All-trans retinoic acid suppresses topoisomerase IIα through the proteasomal pathway.

Abstract

Topoisomerase IIα is a nuclear enzyme that alters DNA topology. It is a well-known anticancer target and related to cell differentiation status. All-trans retinoic acid (ATRA), an important active metabolite of vitamin A, is a promising anticancer agent in numerous malignancies. However, there are little data on the effect of retinoids on topoisomerase IIα regulation. In the present study, we investigated the relationship between ATRA and topoisomerase IIα, and the potential mechanisms of ATRA on topoisomerase IIα regulation. In several human carcinoma cell lines, ATRA was shown to suppress topoisomerase IIα protein, but not mRNA expression. ATRA induced the degradation of topoisomerase IIα through the proteasome pathway, but not the lysosome pathway. Ubiquitination was involved in this degradation. Western blot and immunocytochemistry proved that ATRA-induced topoisomerase IIα repression occurred only in the cell nuclei.
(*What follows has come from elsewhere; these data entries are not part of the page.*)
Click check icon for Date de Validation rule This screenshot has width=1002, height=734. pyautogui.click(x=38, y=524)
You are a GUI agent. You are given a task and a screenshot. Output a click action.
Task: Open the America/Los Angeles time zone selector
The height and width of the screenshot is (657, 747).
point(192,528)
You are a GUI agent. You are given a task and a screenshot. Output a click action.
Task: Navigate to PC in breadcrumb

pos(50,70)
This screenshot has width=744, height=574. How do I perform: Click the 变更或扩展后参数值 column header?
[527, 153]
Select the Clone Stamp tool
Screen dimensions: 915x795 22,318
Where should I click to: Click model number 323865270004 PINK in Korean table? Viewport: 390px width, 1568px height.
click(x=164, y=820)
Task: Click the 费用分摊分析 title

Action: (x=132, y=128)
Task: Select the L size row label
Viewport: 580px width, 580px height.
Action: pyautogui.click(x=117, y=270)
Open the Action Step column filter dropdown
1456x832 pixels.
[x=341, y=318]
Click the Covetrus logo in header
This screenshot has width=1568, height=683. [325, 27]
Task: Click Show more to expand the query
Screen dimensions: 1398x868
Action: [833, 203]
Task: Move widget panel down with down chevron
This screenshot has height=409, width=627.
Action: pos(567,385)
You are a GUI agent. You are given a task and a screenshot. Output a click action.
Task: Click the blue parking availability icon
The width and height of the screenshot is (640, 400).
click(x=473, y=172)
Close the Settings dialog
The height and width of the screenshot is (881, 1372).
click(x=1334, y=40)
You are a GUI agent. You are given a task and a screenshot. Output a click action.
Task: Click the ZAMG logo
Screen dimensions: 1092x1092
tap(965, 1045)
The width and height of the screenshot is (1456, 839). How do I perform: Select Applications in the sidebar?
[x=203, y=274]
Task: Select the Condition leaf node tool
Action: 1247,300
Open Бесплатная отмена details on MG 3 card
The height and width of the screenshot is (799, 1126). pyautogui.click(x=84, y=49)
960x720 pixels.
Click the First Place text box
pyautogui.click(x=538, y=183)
ATRA not only influenced the cycle procession but also reduced the expression of cyclin D1. Cyclin D1, which is involved in cell differentiation, was regulated by topoisomerase IIα. Similar to cyclin D1, knockdown of topoisomerase IIα resulted in the increased differentiation of the cells, which was in contrast to the overexpression of topoisomerase IIα in the cells. Taken together, these data suggested that ATRA could target topoisomerase IIα and exert potential beneficial effects on cell differentiation.